Professor Griggs was appointed as an independent reviewer to oversee the appeals process, which was launched by the Business Finance Taskforce in April 2011. Under the scheme, businesses with a group turnover of up to £25m can appeal to their bank if an application for any form of lending has been refused.

During the year, the participating banks received 827,000 eligible applications for all credit products, ranging from loans and overdrafts to credit cards and asset-based finance.
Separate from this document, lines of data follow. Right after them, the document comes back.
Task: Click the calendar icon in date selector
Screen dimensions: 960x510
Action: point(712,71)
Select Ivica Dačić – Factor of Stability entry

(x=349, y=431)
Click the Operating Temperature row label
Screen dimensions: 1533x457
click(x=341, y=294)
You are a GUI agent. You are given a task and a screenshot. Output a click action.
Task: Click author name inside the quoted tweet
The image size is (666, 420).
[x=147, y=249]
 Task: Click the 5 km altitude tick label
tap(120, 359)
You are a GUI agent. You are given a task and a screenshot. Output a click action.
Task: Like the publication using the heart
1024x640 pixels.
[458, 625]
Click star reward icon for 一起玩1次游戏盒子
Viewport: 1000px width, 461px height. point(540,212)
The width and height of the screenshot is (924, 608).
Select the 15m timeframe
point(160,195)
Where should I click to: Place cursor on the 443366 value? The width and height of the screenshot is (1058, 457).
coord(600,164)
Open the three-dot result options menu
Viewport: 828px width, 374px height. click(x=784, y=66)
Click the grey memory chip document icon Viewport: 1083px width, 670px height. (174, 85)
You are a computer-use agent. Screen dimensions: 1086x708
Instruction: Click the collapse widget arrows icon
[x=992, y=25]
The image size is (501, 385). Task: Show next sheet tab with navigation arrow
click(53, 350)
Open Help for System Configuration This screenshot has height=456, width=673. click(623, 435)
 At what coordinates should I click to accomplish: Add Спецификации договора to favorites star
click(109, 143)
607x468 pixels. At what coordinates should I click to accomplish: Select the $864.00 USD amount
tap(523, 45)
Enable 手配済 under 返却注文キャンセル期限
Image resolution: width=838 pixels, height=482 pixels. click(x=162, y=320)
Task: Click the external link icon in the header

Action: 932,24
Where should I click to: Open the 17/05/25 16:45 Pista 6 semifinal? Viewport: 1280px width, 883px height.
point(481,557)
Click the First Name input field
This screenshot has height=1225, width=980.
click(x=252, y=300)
Around 14 per cent of them were turned down and of those, only 2 per cent – or 0.3 per cent of the total – went to appeal.

Griggs said that the banks needed to ensure that all customers knew about the appeal process. “There is a possibility that, if more knew they could appeal, more might apply for credit in the first place”, he added.

Business groups such as the Forum of Private Business (FPB) are now calling for increased awareness amongst SMEs of the appeal's process, with the FPB's senior policy adviser, Alex Jackman, saying:

"The fact that almost 40 per cent of lending appeals have been completely overturned says very clearly that banks are simply not gauging some small business lending risks accurately in the first place, and that has to change.”

"The report is right in identifying an over-centralised banking system that relies far too heavily on automated risk criteria and on data from credit rating companies, many of which appear to use wildly different factors to assess a firm's creditworthiness."